A gigantic chunk of ice has apparently broken away from the Antactica shelf today, as had happened before both in 1995 and 2002. This time it was the edge of the Wilkins ice shelf that separated, a piece of ice which had been there for an estimated 1,500 years. It was in fact the sixth major piece of ice to have melted away from this part of the continent. The iceberg thus formed is now about the size of Manhattan. See article and video on BBC news here.

Bhutan


Yesterday the kingdom of Bhutan have held their first general election ever, by decree of former King Jigme Singye Wangchuck. The king had been slowly trying to bring the best of the modern world to his country, without sacrificing the cultural heritage and also the environmental beauty of his tiny nation. In particular, the king came up with the idea of measuring the development of Bhutan not in terms of GDP but rather in terms of what he calls Gross National Happiness aka GNP. I just find the whole idea totally fantastic! I mean, this is genius... so I've decided now I have got to learn to speak the language of Bhutan, Dzongkha. Just the name of it I find absolutely awesome :) see article on BBC there and Wikipedia entry on Bhutan here. See also Bhutan's official site.

Monday, March 24, 2008

Lego war

This essential post on c|net today points out one of the most important shortcomings of the familiar Lego bricks: the manufacturer has always been loth to provide their little brick characters with real guns. Sure, Lego knights have their sword and Lego cowboys do have revolvers but these are always period weapons-not the real deal. So far no way to fight jihad with your Lego people :(
Thankfully, this company called BrickArms is there to help us catch up with the times and fight the true conflicts of the twenty-first century!
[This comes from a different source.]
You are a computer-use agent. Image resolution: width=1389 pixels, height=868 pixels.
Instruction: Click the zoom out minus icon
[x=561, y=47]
They make both figures, such as Lego terrorists or a Lego James Bond, and a credible set of weapons, including shotguns and assault rifles, and even a briefcase Uzi "for setting up failed Lego drug deals!"
See the BrickArms website for more info.

Sunday, March 23, 2008

Big Bang


Two days ago astronomers from the Swift X-ray space telescope observed a spectacular supernova, believed to be by far the most intense ever recorded. It was even visible to the naked eye-see article here. Since the collapsing star itself was located at an estimated 7.5 billion light-years away from Earth, this makes it the most intrinsically bright stellar object ever observed. Scientists are still speculating on why such a distant supernova turned out to be so luminous as seen from Earth. If the explosion had occurred within our Milky Way galaxy, it would have been brighter than the sun for almost an entire minute-on the same day that Arthur C. Clarke passed away!